Regionalist sentiment has also stirred in the southern region of Fezzan, where local tribes who accuse Tripoli of underfunding them have begun calling for autonomous status too.

The legislature, or General National Congress (GNC), can hardly deal with these challenges because it is deadlocked in a standoff between its largest bloc, the secular National Forces Alliance, and the second-largest led by the Muslim Brotherhood.

The Alliance is officially boycotting the GNC but sometimes attends sessions, leaving Libyans confused about what is happening in their national assembly.

Tripoli analysts also report uncertainty about Zeidan's future after GNC members seemed ready to call a vote of no-confidence. Zeidan's deputy prime minister and interior minister both quit this month in disagreement with him.

On Tuesday, Zeidan told the GNC he would not resign and they would have to vote him out. "Other names to replace him were mentioned, but nobody came forward," said a Tripoli analyst who asked not to be named. "There was no vote."

RISE IN VIOLENCE

Another Libyan expert, who also requested anonymity, said the Muslim Brotherhood's Justice and Construction Party had grown in influence in the GNC since the Alliance boycott began.

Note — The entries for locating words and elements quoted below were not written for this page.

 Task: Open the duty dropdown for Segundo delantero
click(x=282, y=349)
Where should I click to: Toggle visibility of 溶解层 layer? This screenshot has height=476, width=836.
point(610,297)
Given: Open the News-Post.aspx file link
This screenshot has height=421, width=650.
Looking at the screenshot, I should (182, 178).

"The GNC is losing its legitimacy," he said.

GNC President Nouri Abusahmain, an independent member, has boosted Brotherhood influence in Tripoli by bringing in men from the so-called Libyan Shield militia to boost security in the capital after a wave of violence there.

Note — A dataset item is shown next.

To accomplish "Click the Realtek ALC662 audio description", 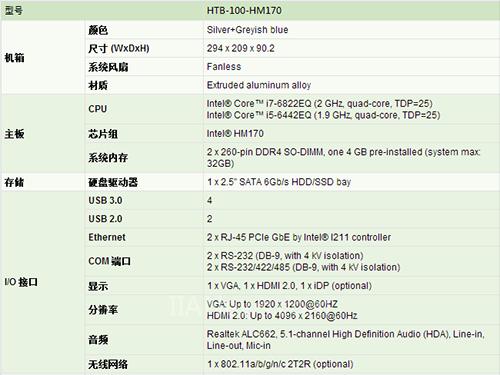I will click(345, 340).
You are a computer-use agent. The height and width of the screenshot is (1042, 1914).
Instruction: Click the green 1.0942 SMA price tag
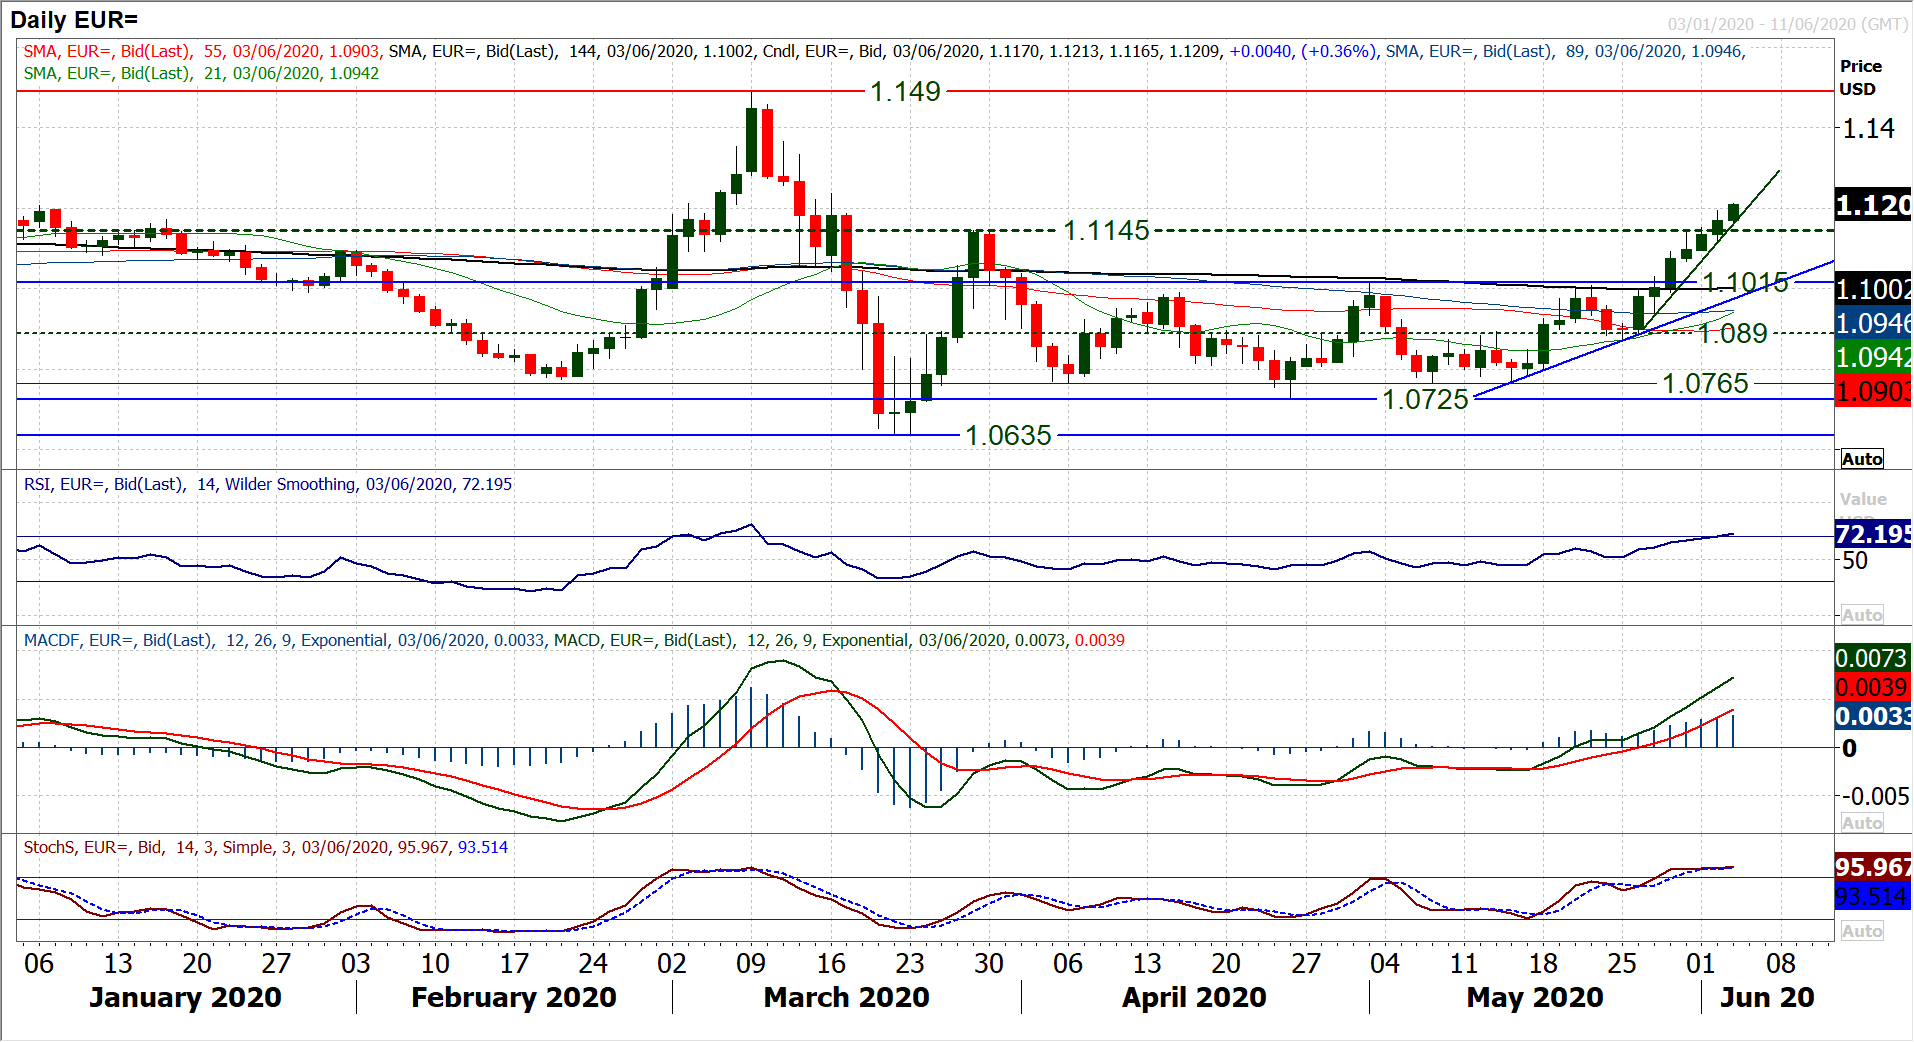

"They are mostly from Misrata and under the command of a Muslim brother," the expert said.

With no effective army or police, Tripoli's security is tested by rival militias that often clash with each other over control of parts of the city.

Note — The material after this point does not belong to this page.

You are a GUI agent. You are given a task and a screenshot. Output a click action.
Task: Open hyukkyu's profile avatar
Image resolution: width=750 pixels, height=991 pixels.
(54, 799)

Benghazi, Libya's second city, has seen a rise in violence in recent weeks against secular political activists that seems to be partly stoked by Islamist forces there, both Smith and the Libyan expert said.

But Smith stressed this did not imply a larger coalition of interests in the east between the Muslim Brotherhood and the federalists, because the Islamists saw the latter as a source of division.

GNC security official Gaouda said escaped criminals were also targeting judicial officials and attacking court buildings, hoping to take revenge for their jailing and destroy any records of their time behind bars.

The Libyan expert expressed fears the growing influence of the Muslim Brotherhood and other Islamists could lead to the emergence of a jihadist zone near the Egyptian border that fugitive Egyptian Islamists could use as a base against their homeland.

Smith thought local tribes would oppose any "rear base", such as Egyptian militants seem to have established in the Sinai region, because that could lead to the closing of the border with Egypt they want to keep open for trade.

The risk analyst said many Libyans hoped that Tripoli could exert more control once a new constitution was finally drawn up, but he said more work would be needed.

Libya's instability "will probably persist beyond having a constitution", he said. "People need to regain faith in the state, the state needs to reassert itself in some way, and all that is going to take a lot of time."